Azure Lucas stepped out of the station somewhere in Montana to await her connecting train to Oregon. The train station was a flat tarmac of hopelessness and cars that stunk of oil. Or maybe that was just her mood. She had accepted that visiting Oregon was to be her penance for endangering her sister a few months earlier, but that didn’t make her happy about it. Azure didn’t really think that some werewolf’s dream of a Supernatural Super PAC was going to come to anything. In her experience, trying to rope any of the Supernatural others into doing anything to make changes in the world was next to impossible. It wasn’t that she didn’t want this summit of the Supernatural to be a beautiful meeting of the minds and potentially world-changing—she just didn’t think it was going to happen. At barely thirty, Azure found it a little bit sad that she was so jaded, but having the second sight and common sense made her the least romantic person she’d ever met.

The second sight—that ever-present sixth sense that would periodically grant her glimpses of the future, insight into the people around her, and a chance to change destiny—was like a semi-permanent itch in the back of her brain. And like any other itch, she was only somewhat in control of it. Sometimes, she could call it to heel, and it would answer her questions, and sometimes… sometimes it shoved information into her skull or, even worse, dropped out entirely, usually when she needed it most. And currently, when she asked the magic eight ball in her head about the summit, it said: very doubtful.

Azure sighed and rubbed the spot behind her ear that sometimes relieved the pressure. The second sight wasn’t always her friend. She’d listened to it a few months ago about a protest against a logging company. She’d seen that there was an opportunity to change things, but there was just one catch: she’d needed her sister Scarlet to tip the balance from could change the world to would change the world. But Scarlet showing up meant danger for Scarlet. Azure had known that, and she’d gone ahead anyway.

And she’d won. The trees had been saved. Hearts had changed. And Scarlet had been OK. Mostly. Except that Scarlet’s weakened state after the protest had left her and her wolf boyfriend vulnerable to being attacked by warlocks.

Every time she thought about Liam Grayson, Azure had to stretch her head to the left and right in an attempt to make her jaw unclench. Scarlet was over the moon about him. Azure was trying to withhold judgment, but she failed to see how everyone could be OK with Scarlet moving in with a guy she’d barely been dating a few months. Not to mention that Liam had been Scarlet’s boss. How was that OK? Azure predicted that it would end in disaster, and then she was sure to be called away from something important to help Scarlet move out. The second sight didn’t show that at all, but Azure’s common sense definitely did.

Admittedly, Liam did appear to be trying very hard to be helpful by setting up this meeting with one of the oldest wolf packs on the continent. Wolf packs were notoriously private, but everyone had heard of Albert DeSandre and the Portland pack, and the fact that they were taking this extraordinary step should have been exciting. But the second sight was giving the meeting a hard thumbs down, and because of that, Azure was having a hard time working up enthusiasm for the trip.

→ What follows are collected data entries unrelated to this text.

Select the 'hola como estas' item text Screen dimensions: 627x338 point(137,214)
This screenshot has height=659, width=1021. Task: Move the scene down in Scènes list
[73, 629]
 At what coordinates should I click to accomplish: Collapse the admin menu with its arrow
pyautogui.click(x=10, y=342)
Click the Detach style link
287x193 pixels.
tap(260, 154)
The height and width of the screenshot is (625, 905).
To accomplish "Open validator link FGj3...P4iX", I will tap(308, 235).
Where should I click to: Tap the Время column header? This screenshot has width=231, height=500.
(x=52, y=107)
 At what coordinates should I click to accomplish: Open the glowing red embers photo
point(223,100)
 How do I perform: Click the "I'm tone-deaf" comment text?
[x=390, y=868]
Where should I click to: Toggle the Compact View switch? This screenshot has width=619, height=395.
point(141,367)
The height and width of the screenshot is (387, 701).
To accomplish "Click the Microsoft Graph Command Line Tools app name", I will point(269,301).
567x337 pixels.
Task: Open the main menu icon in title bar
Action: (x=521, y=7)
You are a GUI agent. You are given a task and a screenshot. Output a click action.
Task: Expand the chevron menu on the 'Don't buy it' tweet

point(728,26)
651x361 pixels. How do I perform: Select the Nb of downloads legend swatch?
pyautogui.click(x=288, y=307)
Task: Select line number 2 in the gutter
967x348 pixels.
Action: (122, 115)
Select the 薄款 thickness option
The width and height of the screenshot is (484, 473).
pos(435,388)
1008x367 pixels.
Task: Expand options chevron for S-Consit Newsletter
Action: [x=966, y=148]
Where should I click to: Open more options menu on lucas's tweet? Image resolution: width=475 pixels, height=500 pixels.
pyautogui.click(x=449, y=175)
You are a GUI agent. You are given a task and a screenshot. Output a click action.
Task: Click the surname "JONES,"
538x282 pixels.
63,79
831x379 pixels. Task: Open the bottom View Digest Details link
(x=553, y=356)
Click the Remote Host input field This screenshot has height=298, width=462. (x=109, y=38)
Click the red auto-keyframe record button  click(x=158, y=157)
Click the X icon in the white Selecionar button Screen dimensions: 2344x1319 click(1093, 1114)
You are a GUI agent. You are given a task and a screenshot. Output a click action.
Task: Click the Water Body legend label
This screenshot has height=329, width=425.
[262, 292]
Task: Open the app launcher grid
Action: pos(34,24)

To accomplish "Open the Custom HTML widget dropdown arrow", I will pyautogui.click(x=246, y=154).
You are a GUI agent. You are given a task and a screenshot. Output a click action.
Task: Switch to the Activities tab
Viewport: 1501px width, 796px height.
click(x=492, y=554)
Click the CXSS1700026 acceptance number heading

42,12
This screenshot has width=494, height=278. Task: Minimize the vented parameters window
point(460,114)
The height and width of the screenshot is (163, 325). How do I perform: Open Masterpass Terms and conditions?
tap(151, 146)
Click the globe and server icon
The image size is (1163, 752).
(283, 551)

Most of the other passengers headed across the street to a family restaurant that might have been an Applebee’s at some point but now was independently owned. The new owners had strung a banner over the old sign location that read Family Food—as if that was a restaurant name.

She looked across the blacktop to a cluster of stores and shops that surrounded the train station—her other options were a grocery store that looked filthy and a pool hall with a string of motorcycles parked in front of it.

Magic eight-ball head wanted her to go to the pool hall, common sense thought that seemed like a bad plan, but second sight did not care. She looked back at the Family Food place and debated ignoring the second sight. She always had a choice.

With a sigh, Azure hoisted her one piece of luggage—a durable black backpack—higher on her shoulders and headed for the bar. The second sight was her gift, her calling, and her burden. She tried her best to do it justice, but sometimes she just wished she could have a night off. The massive bouncer at the door raised his eyebrows, but she stared him down and went inside.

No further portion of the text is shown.